**Exercise**
Reproduce each of the following records verbatim, line for line, preserving every character, number, and line break.

**Task input**
"""
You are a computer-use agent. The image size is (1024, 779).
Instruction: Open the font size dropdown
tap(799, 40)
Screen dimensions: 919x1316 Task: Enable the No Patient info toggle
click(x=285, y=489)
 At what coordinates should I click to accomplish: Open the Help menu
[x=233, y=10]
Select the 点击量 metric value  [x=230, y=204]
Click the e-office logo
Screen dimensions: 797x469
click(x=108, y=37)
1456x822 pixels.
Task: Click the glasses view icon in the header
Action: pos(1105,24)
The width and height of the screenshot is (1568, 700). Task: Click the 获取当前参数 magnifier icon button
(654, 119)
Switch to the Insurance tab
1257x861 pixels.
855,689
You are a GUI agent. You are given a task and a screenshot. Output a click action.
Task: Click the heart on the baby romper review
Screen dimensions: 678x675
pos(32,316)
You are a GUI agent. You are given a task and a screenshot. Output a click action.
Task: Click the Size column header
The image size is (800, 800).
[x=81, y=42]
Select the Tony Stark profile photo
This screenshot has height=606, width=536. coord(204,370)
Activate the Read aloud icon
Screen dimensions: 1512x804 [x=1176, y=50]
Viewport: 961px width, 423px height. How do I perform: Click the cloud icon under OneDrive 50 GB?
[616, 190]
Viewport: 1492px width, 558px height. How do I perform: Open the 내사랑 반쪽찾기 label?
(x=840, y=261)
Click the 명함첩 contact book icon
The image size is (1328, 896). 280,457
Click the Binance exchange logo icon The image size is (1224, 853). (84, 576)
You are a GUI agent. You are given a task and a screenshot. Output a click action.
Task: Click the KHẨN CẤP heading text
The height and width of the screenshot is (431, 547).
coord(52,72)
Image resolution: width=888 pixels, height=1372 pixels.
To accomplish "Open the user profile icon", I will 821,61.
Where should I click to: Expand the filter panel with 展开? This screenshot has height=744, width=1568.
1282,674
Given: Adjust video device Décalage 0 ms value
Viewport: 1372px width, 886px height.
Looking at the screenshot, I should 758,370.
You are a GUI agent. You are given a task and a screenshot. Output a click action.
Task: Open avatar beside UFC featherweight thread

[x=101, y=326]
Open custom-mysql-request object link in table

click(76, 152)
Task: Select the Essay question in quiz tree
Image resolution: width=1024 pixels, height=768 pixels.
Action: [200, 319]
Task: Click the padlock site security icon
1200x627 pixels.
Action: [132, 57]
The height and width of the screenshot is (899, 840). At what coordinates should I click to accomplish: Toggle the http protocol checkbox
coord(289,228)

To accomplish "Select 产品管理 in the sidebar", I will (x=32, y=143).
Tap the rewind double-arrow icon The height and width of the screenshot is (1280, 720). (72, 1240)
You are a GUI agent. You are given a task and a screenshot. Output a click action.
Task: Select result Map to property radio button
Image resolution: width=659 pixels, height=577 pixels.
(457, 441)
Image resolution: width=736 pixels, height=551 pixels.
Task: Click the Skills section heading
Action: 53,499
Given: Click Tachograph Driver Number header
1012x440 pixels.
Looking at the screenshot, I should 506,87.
"""
**Problem solution**
You are a computer-use agent. The image size is (1024, 779).
Instruction: Open the font size dropdown
tap(799, 40)
Screen dimensions: 919x1316 Task: Enable the No Patient info toggle
click(x=285, y=489)
 At what coordinates should I click to accomplish: Open the Help menu
[x=233, y=10]
Select the 点击量 metric value  [x=230, y=204]
Click the e-office logo
Screen dimensions: 797x469
click(x=108, y=37)
1456x822 pixels.
Task: Click the glasses view icon in the header
Action: pos(1105,24)
The width and height of the screenshot is (1568, 700). Task: Click the 获取当前参数 magnifier icon button
(654, 119)
Switch to the Insurance tab
1257x861 pixels.
855,689
You are a GUI agent. You are given a task and a screenshot. Output a click action.
Task: Click the heart on the baby romper review
Screen dimensions: 678x675
pos(32,316)
You are a GUI agent. You are given a task and a screenshot. Output a click action.
Task: Click the Size column header
The image size is (800, 800).
[x=81, y=42]
Select the Tony Stark profile photo
This screenshot has height=606, width=536. coord(204,370)
Activate the Read aloud icon
Screen dimensions: 1512x804 [x=1176, y=50]
Viewport: 961px width, 423px height. How do I perform: Click the cloud icon under OneDrive 50 GB?
[616, 190]
Viewport: 1492px width, 558px height. How do I perform: Open the 내사랑 반쪽찾기 label?
(x=840, y=261)
Click the 명함첩 contact book icon
The image size is (1328, 896). 280,457
Click the Binance exchange logo icon The image size is (1224, 853). (84, 576)
You are a GUI agent. You are given a task and a screenshot. Output a click action.
Task: Click the KHẨN CẤP heading text
The height and width of the screenshot is (431, 547).
coord(52,72)
Image resolution: width=888 pixels, height=1372 pixels.
To accomplish "Open the user profile icon", I will 821,61.
Where should I click to: Expand the filter panel with 展开? This screenshot has height=744, width=1568.
1282,674
Given: Adjust video device Décalage 0 ms value
Viewport: 1372px width, 886px height.
Looking at the screenshot, I should 758,370.
You are a GUI agent. You are given a task and a screenshot. Output a click action.
Task: Open avatar beside UFC featherweight thread

[x=101, y=326]
Open custom-mysql-request object link in table

click(76, 152)
Task: Select the Essay question in quiz tree
Image resolution: width=1024 pixels, height=768 pixels.
Action: [200, 319]
Task: Click the padlock site security icon
1200x627 pixels.
Action: [132, 57]
The height and width of the screenshot is (899, 840). At what coordinates should I click to accomplish: Toggle the http protocol checkbox
coord(289,228)

To accomplish "Select 产品管理 in the sidebar", I will (x=32, y=143).
Tap the rewind double-arrow icon The height and width of the screenshot is (1280, 720). (72, 1240)
You are a GUI agent. You are given a task and a screenshot. Output a click action.
Task: Select result Map to property radio button
Image resolution: width=659 pixels, height=577 pixels.
(457, 441)
Image resolution: width=736 pixels, height=551 pixels.
Task: Click the Skills section heading
Action: 53,499
Given: Click Tachograph Driver Number header
1012x440 pixels.
Looking at the screenshot, I should 506,87.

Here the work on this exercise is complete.